Nie ma łatwych rozwiązań. Albo się dogadamy z którąś ze stron, albo musimy się stać drugim Izraelem, wydającym na zbrojenia $26 mld rocznie, czyli dwa razy tyle co my teraz. Izrael bierze do wojska każdego młodego człowieka, niezależnie od płci.
$26 miliardów, czy nawet $13 miliardów, to ogromna ilość pieniędzy wydrenowanych z państwa. To gorsze drogi, gorsze szkoły, gorsze lecznictwo, gorsza edukacja, gorsza energetyka itp, itd. Wojna jest katastrofą dla państwa, nie tylko gdy trzeba brać w niej udział. Nawet etap zbrojeń rzuca na kolana. (Niemal) za wszelką cenę należy się dogadywać z bandytami Europy: Rosją i Niemcami.

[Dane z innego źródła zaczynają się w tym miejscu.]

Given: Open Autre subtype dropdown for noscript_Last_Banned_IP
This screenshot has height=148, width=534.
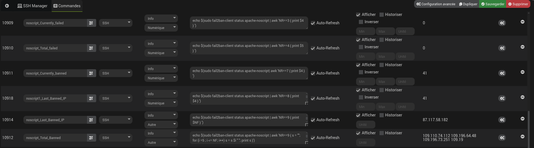Looking at the screenshot, I should pyautogui.click(x=161, y=125).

A kończąc temat starzenia społeczeństwa: trzeba też pomyśleć nad legalizacją eutanazji. Obecnie jest to załatwione po katolicku, czyli pełna hipokryzja przy zgaszonym świetle. Służba zdrowia jest niewydajna i staruszkowie sobie po prostu umierają w kolejce do specjalisty, do karetki czy do operacji. Temat eutanazji nie istnieje szerzej w dyskusji społecznej, poza takim niszowym blogiem jak ten, do którego nikt nie zagląda. A w takiej Japonii (pamiętacie, mieliśmy być drugą Japonią) robi się o tym filmy głównego nurtu. Zachęcam do obejrzenia całego filmu.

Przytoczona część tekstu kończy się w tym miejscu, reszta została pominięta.